*Задания*.
a – Ответьте по тексту о Белинском:
(i) В каком томе и на какой странице С. А. Венгеров отметил «бесконечную несправедливость и жестокость» Белинского по отношению к Полевому?
(ii) Кому автор должен сделать уступку в одном пункте?
(iii) Кто, по словам автора, открыл Кольцова?
b – Продолжите текст о Белинском после его последней фразы.

*Выбранный текст*.
_ _ _ _ _ _ _

Спор о Белинском. Ответ критикам - [29]
Даже такой поклонник «лучезарного блеска беспримерно светлой личности» Белинского, как С. А, Венгеров (Сочин. Белинского, III, 523), – и тот должен был напоследок, не в III, а в V томе (стр. 552), констатировать в своем любимце по отношению к Полевому «бесконечную несправедливость и жестокость», – и к тому же проявленные тогда, когда, разоренный после закрытия правительством «Московского телеграфа», Полевой изнывал в борьбе с градом несчастий.
Так не зря ли обидел меня г. Ч. В-ский, считая мою характеристику отношений Белинского к Полевому «непомерной придирчивостью»? Так не лучше ли, не благоразумнее ли поступил г. Бродский, которому – правда, по особым соображениям – вовсе «не хотелось говорить» об этой моей «странной» характеристике?
В одном пункте я должен сделать уступку Н. Л. Бродскому (отчасти и П. Н. Сакулину тоже, на 116-й стр. своей второй статьи, слегка касающемуся данного вопроса): я не имел достаточно оснований сказать, что Белинский «своими ошибками всецело обязан самому себе»; подчеркнутое слово нужно было бы заменить другим, менее решительным, так как, при общей внушаемости Белинского действительно следует признать, что не только правильное и хорошее мог он брать у других, но и дурное. Однако и здесь я вынужден отметить, что г. Бродский защищает Белинского от меня не так, как, с его точки зрения, было бы надо, и противоречит самому себе. «Кстати, – спрашивает мой оппонент, как примирить его (мое) утверждение, что „Белинский свое хорошее и правильное получал о г других – своими ошибками всецело обязан самому себе“, с фактом, что Станкевич считал пушкинские сказки „ложным родом“, „просто дрянью“, „Конька-Горбунка“ находил „несносным“?» (Стр. 15) Г. Бродский простодушно не замечает, что такой постановкой вопроса он уже во второй раз, выдает Белинского с головой значит, невозможно, чтобы Белинский думал и. так, как Станкевич, или додумался до своих взглядов на пушкинские сказки и «Конька-Горбунка» самостоятельно? Значит, я прав, что Белинский вообще был отголоском чужих мнений (против чего, однако, возражает г. Бродский)? Ведь если стать на скользкую для Белинского точку зрения его защитника, то последний должен бы и мне дать право строить, например, такие умозаключения: оттого Белинский высоко ценил Лермонтова, что Краевский, с которым наш критик в то время был очень близок, считал Лермонтова «меркой всего великого» (Письма, II, 252); оттого Белинский признал Гоголя, что, по свидетельству С. А Венгерова (Собрание его сочинений, 1913, II, стр. 175), Гоголь «был истинным любимцем всего кружка» Станкевича и, «в общем, увлечение Белинского Гоголем не составляет его личной заслуги» (стр. 177); оттого Белинский приветил Кольцова, что на Кольцова обратил внимание, его открыл Станкевич. Но такого права г. Бродский не даст же мне?

_ _ _ _ _ _ _

*Данные для анализа*.
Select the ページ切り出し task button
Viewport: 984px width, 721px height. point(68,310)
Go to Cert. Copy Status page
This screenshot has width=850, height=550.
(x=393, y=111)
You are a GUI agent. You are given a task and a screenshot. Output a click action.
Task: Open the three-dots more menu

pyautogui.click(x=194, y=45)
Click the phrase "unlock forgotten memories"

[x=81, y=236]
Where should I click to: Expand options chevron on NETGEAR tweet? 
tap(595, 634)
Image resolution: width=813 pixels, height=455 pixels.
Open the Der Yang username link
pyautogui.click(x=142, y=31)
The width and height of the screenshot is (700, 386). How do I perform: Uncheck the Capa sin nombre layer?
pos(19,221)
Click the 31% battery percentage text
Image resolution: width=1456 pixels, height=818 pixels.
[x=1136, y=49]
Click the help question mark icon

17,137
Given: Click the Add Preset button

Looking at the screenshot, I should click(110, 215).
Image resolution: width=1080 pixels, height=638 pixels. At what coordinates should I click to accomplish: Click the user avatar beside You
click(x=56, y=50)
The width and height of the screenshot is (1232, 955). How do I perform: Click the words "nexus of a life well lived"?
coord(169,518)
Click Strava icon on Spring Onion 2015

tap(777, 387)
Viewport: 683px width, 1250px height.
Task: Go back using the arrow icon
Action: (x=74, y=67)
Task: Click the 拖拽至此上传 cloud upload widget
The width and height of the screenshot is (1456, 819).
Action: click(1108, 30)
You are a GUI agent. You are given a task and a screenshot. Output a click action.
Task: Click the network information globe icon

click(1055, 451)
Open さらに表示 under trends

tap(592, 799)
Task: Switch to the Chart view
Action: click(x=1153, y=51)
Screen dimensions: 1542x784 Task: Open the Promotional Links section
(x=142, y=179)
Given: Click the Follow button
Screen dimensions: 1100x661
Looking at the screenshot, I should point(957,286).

_ _ _ _ _ _ _

*Ответы*.
a –
(i) В V томе, на странице 552.
(ii) Н. Л. Бродскому, а отчасти и П. Н. Сакулину.
(iii) Станкевич.

b –
На мое утверждение, что Белинский был «несведущ», Н. Л. Бродский отвечает «только ссылкой на сочинения подлинного Белинского да словами ученого современника Белинского (Грановского): „Противнее всего было слушать суждение о невежестве Белинского!“» (Стр. 35).
У Грановского этого нет; у подлинного Грановского сказано так: «Противнее всего было слушать суждения С-ва (Строева) и Бодянского о невежестве Белинского» (Т. Н. Грановский и его переписка. М., 1897, II, 341).
Г. Иванов-Разумник не всегда логичен. Он утверждает, что похоронить придется не Белинского, а мою статью, на которой надо поставить «беспощадный крест»; и это – не потому, чтобы я «дерзнул» восстать на Белинского: «дело не в дерзости, а в искренности». Через несколько строк автор признает мою искренность: значит, хоронить меня, как писателя, не за что? Но нет, разрушая логичность своего построения, кроме искренности, уже новое требование предъявляет г. Иванов-Разумник: «наличность основательного фактического багажа».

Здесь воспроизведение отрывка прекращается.